* _Assignment_
Find the line with "低層マンション (321, 2496)" and the line with "マンション一覧 (139, 2524)" in the entries below; output exactly those two lines, every line between them, and no others.
+ + +
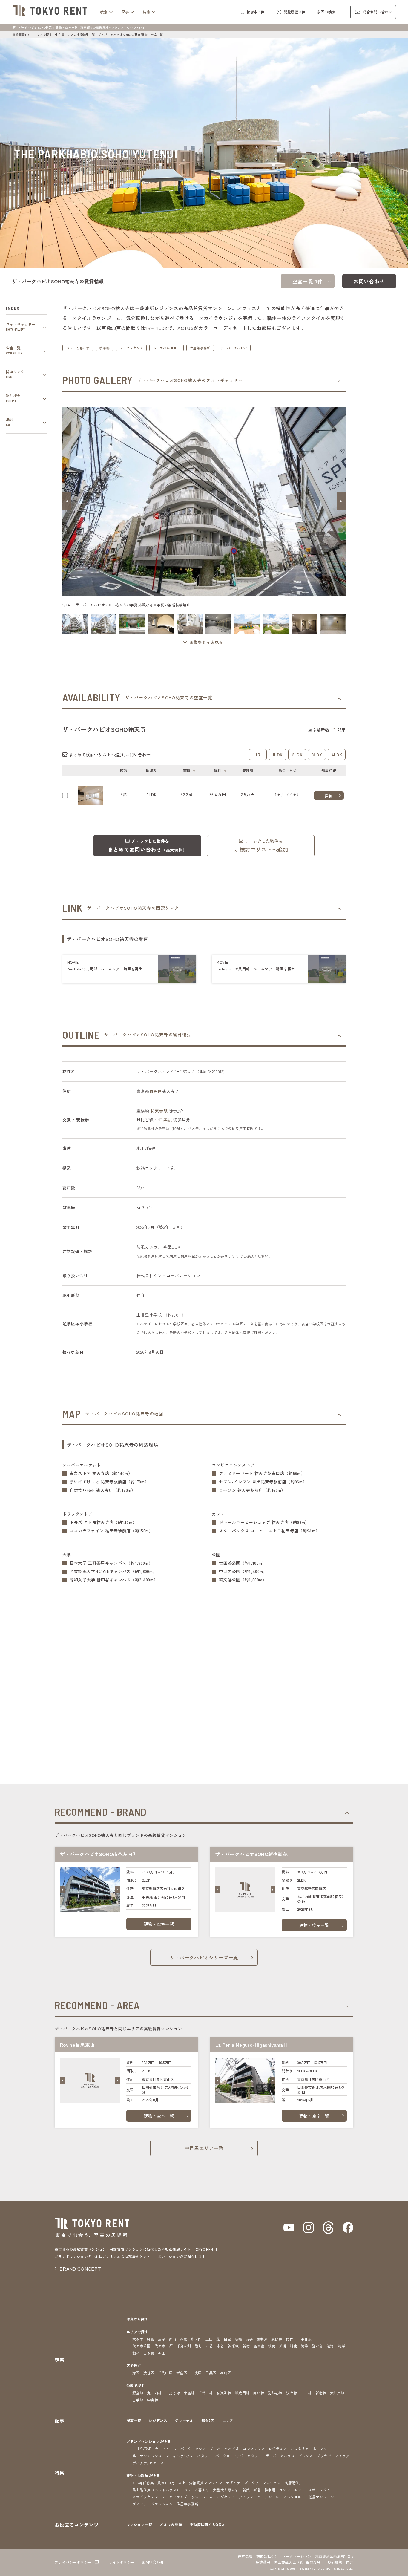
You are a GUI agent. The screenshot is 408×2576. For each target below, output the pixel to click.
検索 (104, 11)
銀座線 (137, 2392)
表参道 (262, 2338)
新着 (257, 2489)
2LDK (297, 755)
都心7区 (207, 2420)
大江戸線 (337, 2392)
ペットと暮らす (78, 347)
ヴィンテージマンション (152, 2503)
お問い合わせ (369, 281)
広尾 (161, 2338)
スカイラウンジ (145, 2496)
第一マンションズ (147, 2455)
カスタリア (299, 2448)
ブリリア (342, 2455)
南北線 (258, 2392)
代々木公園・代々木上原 (152, 2345)
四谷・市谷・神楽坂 (222, 2345)
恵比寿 (276, 2338)
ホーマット (321, 2448)
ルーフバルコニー (166, 347)
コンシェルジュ (292, 2489)
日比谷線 (172, 2392)
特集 (146, 11)
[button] (66, 501)
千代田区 (165, 2372)
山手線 (137, 2399)
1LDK (277, 755)
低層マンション (321, 2496)
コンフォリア (254, 2448)
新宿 (246, 2345)
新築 (246, 2489)
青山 (172, 2338)
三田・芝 (212, 2338)
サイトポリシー (121, 2562)
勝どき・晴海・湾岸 (328, 2345)
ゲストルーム (202, 2496)
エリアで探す (42, 34)
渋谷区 (148, 2372)
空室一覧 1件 (307, 281)
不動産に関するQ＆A (207, 2524)
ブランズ (305, 2455)
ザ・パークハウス (280, 2455)
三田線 (306, 2392)
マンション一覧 (139, 2524)
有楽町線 (224, 2392)
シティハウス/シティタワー (188, 2455)
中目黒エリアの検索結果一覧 (75, 34)
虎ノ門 (196, 2338)
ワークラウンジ (131, 347)
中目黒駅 (163, 1119)
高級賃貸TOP (21, 34)
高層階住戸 (294, 2482)
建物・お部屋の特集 (142, 2475)
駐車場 (104, 347)
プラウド (324, 2455)
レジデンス (158, 2420)
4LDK (336, 755)
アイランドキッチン (255, 2496)
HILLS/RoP (141, 2448)
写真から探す (137, 2318)
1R (257, 755)
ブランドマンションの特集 (148, 2441)
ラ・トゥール (166, 2448)
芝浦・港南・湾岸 (294, 2345)
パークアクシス (193, 2448)
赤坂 (183, 2338)
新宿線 (320, 2392)
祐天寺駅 (159, 1111)
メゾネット (226, 2496)
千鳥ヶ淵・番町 (189, 2345)
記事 (125, 11)
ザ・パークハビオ (233, 347)
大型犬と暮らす (226, 2489)
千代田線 (205, 2392)
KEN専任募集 (143, 2482)
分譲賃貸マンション (205, 2482)
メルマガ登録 (171, 2524)
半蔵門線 (242, 2392)
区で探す (133, 2365)
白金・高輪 (233, 2338)
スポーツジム (319, 2489)
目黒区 (155, 1091)
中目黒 (306, 2338)
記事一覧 (133, 2420)
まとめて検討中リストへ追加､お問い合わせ (110, 755)
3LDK (317, 755)
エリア (227, 2420)
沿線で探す (135, 2385)
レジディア (278, 2448)
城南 (271, 2345)
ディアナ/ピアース (148, 2462)
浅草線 (291, 2392)
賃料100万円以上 (171, 2482)
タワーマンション (266, 2482)
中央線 (152, 2399)
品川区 (225, 2372)
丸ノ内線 (154, 2392)
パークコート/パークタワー (238, 2455)
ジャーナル (184, 2420)
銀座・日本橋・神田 (148, 2352)
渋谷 (249, 2338)
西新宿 (258, 2345)
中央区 (196, 2372)
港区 (136, 2372)
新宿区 (181, 2372)
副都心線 (275, 2392)
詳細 (328, 795)
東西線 (189, 2392)
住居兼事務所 (200, 347)
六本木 (137, 2338)
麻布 (150, 2338)
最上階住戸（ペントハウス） (156, 2489)
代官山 (291, 2338)
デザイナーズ (237, 2482)
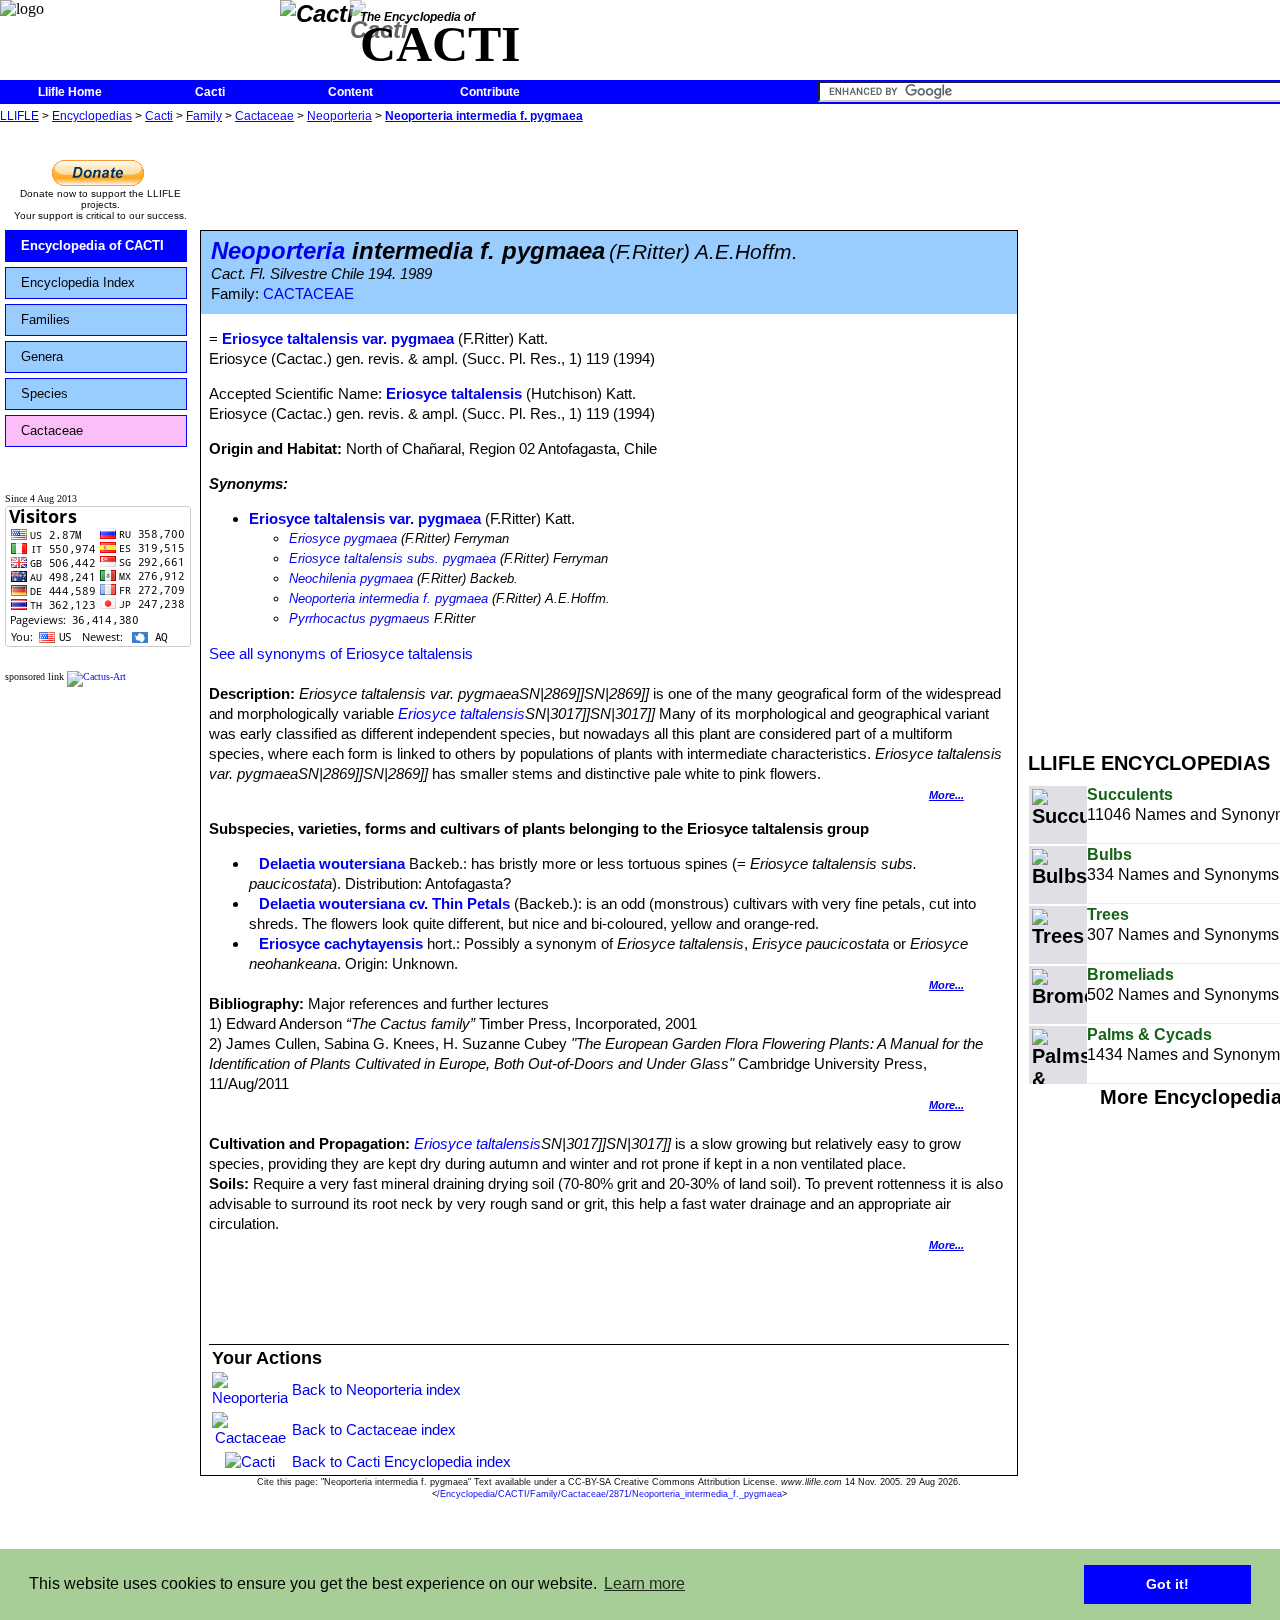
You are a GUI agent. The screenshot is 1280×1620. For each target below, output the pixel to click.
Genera (42, 356)
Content (350, 92)
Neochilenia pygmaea (351, 578)
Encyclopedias (92, 116)
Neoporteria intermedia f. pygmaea (484, 116)
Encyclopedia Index (78, 282)
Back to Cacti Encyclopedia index (401, 1461)
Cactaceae (264, 116)
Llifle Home (70, 92)
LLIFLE (19, 116)
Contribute (490, 92)
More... (946, 795)
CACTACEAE (308, 294)
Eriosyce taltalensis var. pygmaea (365, 518)
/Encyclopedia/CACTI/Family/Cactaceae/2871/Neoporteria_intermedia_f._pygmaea (609, 1494)
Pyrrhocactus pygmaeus (359, 618)
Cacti (210, 92)
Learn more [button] (644, 1583)
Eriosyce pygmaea (343, 538)
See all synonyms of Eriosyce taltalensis (341, 653)
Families (45, 319)
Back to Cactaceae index (374, 1429)
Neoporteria (339, 116)
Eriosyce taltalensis (454, 393)
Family (204, 116)
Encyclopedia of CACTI (92, 245)
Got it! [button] (1167, 1584)
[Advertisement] (1154, 428)
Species (44, 393)
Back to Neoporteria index (376, 1389)
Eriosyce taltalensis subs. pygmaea (392, 558)
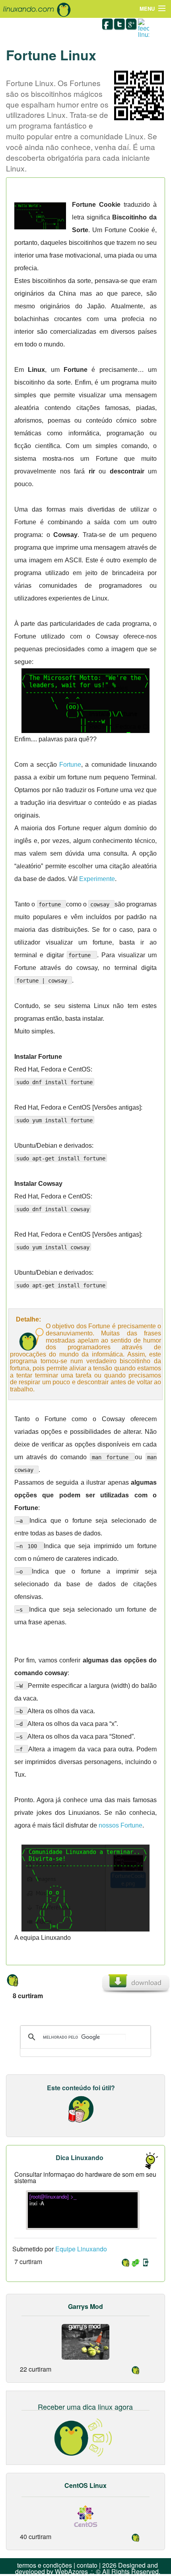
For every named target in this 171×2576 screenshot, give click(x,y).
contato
+ + +
* _Response to this exercise_
低層マンション (321, 2496)
コンフォリア (254, 2448)
新宿 (246, 2345)
新築 (246, 2489)
青山 (172, 2338)
三田・芝 (212, 2338)
サイトポリシー (121, 2562)
勝どき・晴海・湾岸 (328, 2345)
ゲストルーム (202, 2496)
エリアで探す (42, 34)
渋谷区 (148, 2372)
空室一覧 1件 (307, 281)
不動産に関するQ＆A (207, 2524)
ブランズ (305, 2455)
ザ・パークハウス (280, 2455)
三田線 (306, 2392)
マンション一覧 (139, 2524)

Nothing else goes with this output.